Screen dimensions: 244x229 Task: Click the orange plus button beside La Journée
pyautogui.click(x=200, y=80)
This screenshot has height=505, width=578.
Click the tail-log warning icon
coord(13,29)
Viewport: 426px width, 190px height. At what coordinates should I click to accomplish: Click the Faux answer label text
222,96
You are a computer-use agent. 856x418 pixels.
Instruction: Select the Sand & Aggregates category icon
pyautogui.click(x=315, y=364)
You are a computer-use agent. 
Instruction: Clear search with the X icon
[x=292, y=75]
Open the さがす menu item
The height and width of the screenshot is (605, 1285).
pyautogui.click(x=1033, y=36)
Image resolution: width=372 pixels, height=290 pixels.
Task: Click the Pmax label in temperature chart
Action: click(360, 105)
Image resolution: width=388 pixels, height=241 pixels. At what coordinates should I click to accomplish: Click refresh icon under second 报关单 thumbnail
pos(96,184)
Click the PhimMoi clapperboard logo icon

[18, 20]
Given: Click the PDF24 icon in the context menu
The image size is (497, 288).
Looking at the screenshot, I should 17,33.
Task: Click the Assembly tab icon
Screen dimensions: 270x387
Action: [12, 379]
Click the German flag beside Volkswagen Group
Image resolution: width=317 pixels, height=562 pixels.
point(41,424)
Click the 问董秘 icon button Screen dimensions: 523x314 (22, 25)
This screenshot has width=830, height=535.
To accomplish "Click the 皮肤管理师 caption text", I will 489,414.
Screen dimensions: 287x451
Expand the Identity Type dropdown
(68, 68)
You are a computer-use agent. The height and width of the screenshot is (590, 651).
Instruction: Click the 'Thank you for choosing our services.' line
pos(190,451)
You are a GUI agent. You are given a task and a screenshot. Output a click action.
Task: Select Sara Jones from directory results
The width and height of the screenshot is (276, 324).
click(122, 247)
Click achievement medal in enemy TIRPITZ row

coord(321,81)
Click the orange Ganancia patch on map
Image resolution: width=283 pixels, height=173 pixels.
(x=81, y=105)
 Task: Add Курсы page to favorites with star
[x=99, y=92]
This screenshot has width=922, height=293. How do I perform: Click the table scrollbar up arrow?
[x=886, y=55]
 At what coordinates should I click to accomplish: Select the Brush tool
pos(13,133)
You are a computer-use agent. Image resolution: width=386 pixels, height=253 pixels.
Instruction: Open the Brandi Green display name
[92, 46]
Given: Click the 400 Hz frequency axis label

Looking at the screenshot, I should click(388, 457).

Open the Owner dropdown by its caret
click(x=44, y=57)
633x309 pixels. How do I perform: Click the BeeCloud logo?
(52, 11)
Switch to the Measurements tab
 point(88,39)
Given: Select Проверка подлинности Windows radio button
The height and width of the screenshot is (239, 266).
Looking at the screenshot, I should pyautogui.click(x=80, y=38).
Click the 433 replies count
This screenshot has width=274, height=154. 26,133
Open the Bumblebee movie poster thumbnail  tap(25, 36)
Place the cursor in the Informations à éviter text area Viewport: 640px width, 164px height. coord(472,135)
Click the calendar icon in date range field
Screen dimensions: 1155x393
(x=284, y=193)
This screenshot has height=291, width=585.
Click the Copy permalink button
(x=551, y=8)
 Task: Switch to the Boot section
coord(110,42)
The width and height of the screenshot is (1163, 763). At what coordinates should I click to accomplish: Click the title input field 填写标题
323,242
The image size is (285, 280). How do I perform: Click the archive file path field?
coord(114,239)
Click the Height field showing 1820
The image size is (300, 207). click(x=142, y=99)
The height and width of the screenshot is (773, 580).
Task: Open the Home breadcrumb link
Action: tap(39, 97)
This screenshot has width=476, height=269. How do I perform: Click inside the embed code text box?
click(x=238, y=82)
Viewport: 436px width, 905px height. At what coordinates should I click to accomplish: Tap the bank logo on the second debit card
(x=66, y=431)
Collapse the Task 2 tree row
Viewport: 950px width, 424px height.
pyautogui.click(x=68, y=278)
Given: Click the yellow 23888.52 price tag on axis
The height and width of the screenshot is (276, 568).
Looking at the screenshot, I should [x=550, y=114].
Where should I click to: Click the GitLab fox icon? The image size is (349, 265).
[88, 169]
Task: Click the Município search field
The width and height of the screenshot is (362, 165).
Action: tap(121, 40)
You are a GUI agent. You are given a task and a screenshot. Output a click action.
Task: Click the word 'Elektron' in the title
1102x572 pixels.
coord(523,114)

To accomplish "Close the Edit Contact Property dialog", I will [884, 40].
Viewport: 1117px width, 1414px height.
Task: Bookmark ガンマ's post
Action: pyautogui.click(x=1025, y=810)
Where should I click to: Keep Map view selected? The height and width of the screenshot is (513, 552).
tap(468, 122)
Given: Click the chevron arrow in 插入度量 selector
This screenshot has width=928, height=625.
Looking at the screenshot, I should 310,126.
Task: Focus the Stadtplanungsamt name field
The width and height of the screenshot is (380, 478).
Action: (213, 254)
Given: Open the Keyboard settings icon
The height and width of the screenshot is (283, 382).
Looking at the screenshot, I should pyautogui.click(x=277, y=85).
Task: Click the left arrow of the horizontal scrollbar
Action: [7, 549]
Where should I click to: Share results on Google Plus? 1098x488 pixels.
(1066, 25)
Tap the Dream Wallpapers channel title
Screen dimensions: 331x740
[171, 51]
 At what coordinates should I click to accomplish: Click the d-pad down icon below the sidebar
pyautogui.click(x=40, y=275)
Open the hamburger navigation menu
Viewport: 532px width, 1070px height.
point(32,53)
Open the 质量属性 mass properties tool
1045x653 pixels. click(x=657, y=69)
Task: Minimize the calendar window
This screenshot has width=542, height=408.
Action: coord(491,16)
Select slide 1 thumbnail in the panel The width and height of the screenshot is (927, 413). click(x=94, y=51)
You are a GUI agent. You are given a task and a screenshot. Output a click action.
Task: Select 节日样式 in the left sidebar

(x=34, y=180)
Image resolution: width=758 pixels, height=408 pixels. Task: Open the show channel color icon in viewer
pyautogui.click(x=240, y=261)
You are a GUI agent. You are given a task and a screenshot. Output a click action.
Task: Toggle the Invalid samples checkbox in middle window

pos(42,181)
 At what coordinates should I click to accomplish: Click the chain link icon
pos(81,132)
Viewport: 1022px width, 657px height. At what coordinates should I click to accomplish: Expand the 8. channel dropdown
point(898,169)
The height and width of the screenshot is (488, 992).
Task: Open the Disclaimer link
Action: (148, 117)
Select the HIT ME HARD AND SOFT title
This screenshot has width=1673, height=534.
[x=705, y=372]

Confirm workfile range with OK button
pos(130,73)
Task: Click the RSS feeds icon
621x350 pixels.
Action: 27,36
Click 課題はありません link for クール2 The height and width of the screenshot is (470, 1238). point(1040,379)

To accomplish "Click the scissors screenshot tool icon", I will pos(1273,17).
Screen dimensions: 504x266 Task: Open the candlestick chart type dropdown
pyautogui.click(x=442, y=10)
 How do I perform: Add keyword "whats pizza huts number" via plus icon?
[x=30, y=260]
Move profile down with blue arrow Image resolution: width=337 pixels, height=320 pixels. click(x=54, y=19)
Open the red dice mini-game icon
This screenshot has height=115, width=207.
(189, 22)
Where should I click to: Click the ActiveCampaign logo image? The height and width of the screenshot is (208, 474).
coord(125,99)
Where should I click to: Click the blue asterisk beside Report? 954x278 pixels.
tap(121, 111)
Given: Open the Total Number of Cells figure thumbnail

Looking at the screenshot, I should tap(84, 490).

Task objective: Output the full listing. Match it exactly.

Task output:
Screen dimensions: 244x229 Task: Click the orange plus button beside La Journée
pyautogui.click(x=200, y=80)
This screenshot has height=505, width=578.
Click the tail-log warning icon
coord(13,29)
Viewport: 426px width, 190px height. At what coordinates should I click to accomplish: Click the Faux answer label text
222,96
You are a computer-use agent. 856x418 pixels.
Instruction: Select the Sand & Aggregates category icon
pyautogui.click(x=315, y=364)
You are a computer-use agent. 
Instruction: Clear search with the X icon
[x=292, y=75]
Open the さがす menu item
The height and width of the screenshot is (605, 1285).
pyautogui.click(x=1033, y=36)
Image resolution: width=372 pixels, height=290 pixels.
Task: Click the Pmax label in temperature chart
Action: click(360, 105)
Image resolution: width=388 pixels, height=241 pixels. At what coordinates should I click to accomplish: Click refresh icon under second 报关单 thumbnail
pos(96,184)
Click the PhimMoi clapperboard logo icon

[18, 20]
Given: Click the PDF24 icon in the context menu
The image size is (497, 288).
Looking at the screenshot, I should 17,33.
Task: Click the Assembly tab icon
Screen dimensions: 270x387
Action: [12, 379]
Click the German flag beside Volkswagen Group
Image resolution: width=317 pixels, height=562 pixels.
point(41,424)
Click the 问董秘 icon button Screen dimensions: 523x314 (22, 25)
This screenshot has width=830, height=535.
To accomplish "Click the 皮肤管理师 caption text", I will 489,414.
Screen dimensions: 287x451
Expand the Identity Type dropdown
(68, 68)
You are a computer-use agent. The height and width of the screenshot is (590, 651).
Instruction: Click the 'Thank you for choosing our services.' line
pos(190,451)
You are a GUI agent. You are given a task and a screenshot. Output a click action.
Task: Select Sara Jones from directory results
The width and height of the screenshot is (276, 324).
click(122, 247)
Click achievement medal in enemy TIRPITZ row

coord(321,81)
Click the orange Ganancia patch on map
Image resolution: width=283 pixels, height=173 pixels.
(x=81, y=105)
 Task: Add Курсы page to favorites with star
[x=99, y=92]
This screenshot has width=922, height=293. How do I perform: Click the table scrollbar up arrow?
[x=886, y=55]
 At what coordinates should I click to accomplish: Select the Brush tool
pos(13,133)
You are a computer-use agent. Image resolution: width=386 pixels, height=253 pixels.
Instruction: Open the Brandi Green display name
[92, 46]
Given: Click the 400 Hz frequency axis label

Looking at the screenshot, I should click(388, 457).

Open the Owner dropdown by its caret
click(x=44, y=57)
633x309 pixels. How do I perform: Click the BeeCloud logo?
(52, 11)
Switch to the Measurements tab
 point(88,39)
Given: Select Проверка подлинности Windows radio button
The height and width of the screenshot is (239, 266).
Looking at the screenshot, I should pyautogui.click(x=80, y=38).
Click the 433 replies count
This screenshot has width=274, height=154. 26,133
Open the Bumblebee movie poster thumbnail  tap(25, 36)
Place the cursor in the Informations à éviter text area Viewport: 640px width, 164px height. coord(472,135)
Click the calendar icon in date range field
Screen dimensions: 1155x393
(x=284, y=193)
This screenshot has height=291, width=585.
Click the Copy permalink button
(x=551, y=8)
 Task: Switch to the Boot section
coord(110,42)
The width and height of the screenshot is (1163, 763). At what coordinates should I click to accomplish: Click the title input field 填写标题
323,242
The image size is (285, 280). How do I perform: Click the archive file path field?
coord(114,239)
Click the Height field showing 1820
The image size is (300, 207). click(x=142, y=99)
The height and width of the screenshot is (773, 580).
Task: Open the Home breadcrumb link
Action: tap(39, 97)
This screenshot has width=476, height=269. How do I perform: Click inside the embed code text box?
click(x=238, y=82)
Viewport: 436px width, 905px height. At what coordinates should I click to accomplish: Tap the bank logo on the second debit card
(x=66, y=431)
Collapse the Task 2 tree row
Viewport: 950px width, 424px height.
pyautogui.click(x=68, y=278)
Given: Click the yellow 23888.52 price tag on axis
The height and width of the screenshot is (276, 568).
Looking at the screenshot, I should [x=550, y=114].
Where should I click to: Click the GitLab fox icon? The image size is (349, 265).
[88, 169]
Task: Click the Município search field
The width and height of the screenshot is (362, 165).
Action: tap(121, 40)
You are a GUI agent. You are given a task and a screenshot. Output a click action.
Task: Click the word 'Elektron' in the title
1102x572 pixels.
coord(523,114)

To accomplish "Close the Edit Contact Property dialog", I will [884, 40].
Viewport: 1117px width, 1414px height.
Task: Bookmark ガンマ's post
Action: pyautogui.click(x=1025, y=810)
Where should I click to: Keep Map view selected? The height and width of the screenshot is (513, 552).
tap(468, 122)
Given: Click the chevron arrow in 插入度量 selector
This screenshot has width=928, height=625.
Looking at the screenshot, I should 310,126.
Task: Focus the Stadtplanungsamt name field
The width and height of the screenshot is (380, 478).
Action: (213, 254)
Given: Open the Keyboard settings icon
The height and width of the screenshot is (283, 382).
Looking at the screenshot, I should pyautogui.click(x=277, y=85).
Task: Click the left arrow of the horizontal scrollbar
Action: [7, 549]
Where should I click to: Share results on Google Plus? 1098x488 pixels.
(1066, 25)
Tap the Dream Wallpapers channel title
Screen dimensions: 331x740
[171, 51]
 At what coordinates should I click to accomplish: Click the d-pad down icon below the sidebar
pyautogui.click(x=40, y=275)
Open the hamburger navigation menu
Viewport: 532px width, 1070px height.
point(32,53)
Open the 质量属性 mass properties tool
1045x653 pixels. click(x=657, y=69)
Task: Minimize the calendar window
This screenshot has width=542, height=408.
Action: coord(491,16)
Select slide 1 thumbnail in the panel The width and height of the screenshot is (927, 413). click(x=94, y=51)
You are a GUI agent. You are given a task and a screenshot. Output a click action.
Task: Select 节日样式 in the left sidebar

(x=34, y=180)
Image resolution: width=758 pixels, height=408 pixels. Task: Open the show channel color icon in viewer
pyautogui.click(x=240, y=261)
You are a GUI agent. You are given a task and a screenshot. Output a click action.
Task: Toggle the Invalid samples checkbox in middle window

pos(42,181)
 At what coordinates should I click to accomplish: Click the chain link icon
pos(81,132)
Viewport: 1022px width, 657px height. At what coordinates should I click to accomplish: Expand the 8. channel dropdown
point(898,169)
The height and width of the screenshot is (488, 992).
Task: Open the Disclaimer link
Action: (148, 117)
Select the HIT ME HARD AND SOFT title
This screenshot has width=1673, height=534.
[x=705, y=372]

Confirm workfile range with OK button
pos(130,73)
Task: Click the RSS feeds icon
621x350 pixels.
Action: 27,36
Click 課題はありません link for クール2 The height and width of the screenshot is (470, 1238). point(1040,379)

To accomplish "Click the scissors screenshot tool icon", I will pos(1273,17).
Screen dimensions: 504x266 Task: Open the candlestick chart type dropdown
pyautogui.click(x=442, y=10)
 How do I perform: Add keyword "whats pizza huts number" via plus icon?
[x=30, y=260]
Move profile down with blue arrow Image resolution: width=337 pixels, height=320 pixels. click(x=54, y=19)
Open the red dice mini-game icon
This screenshot has height=115, width=207.
(189, 22)
Where should I click to: Click the ActiveCampaign logo image? The height and width of the screenshot is (208, 474).
coord(125,99)
Where should I click to: Click the blue asterisk beside Report? 954x278 pixels.
tap(121, 111)
Given: Open the Total Number of Cells figure thumbnail

Looking at the screenshot, I should tap(84, 490).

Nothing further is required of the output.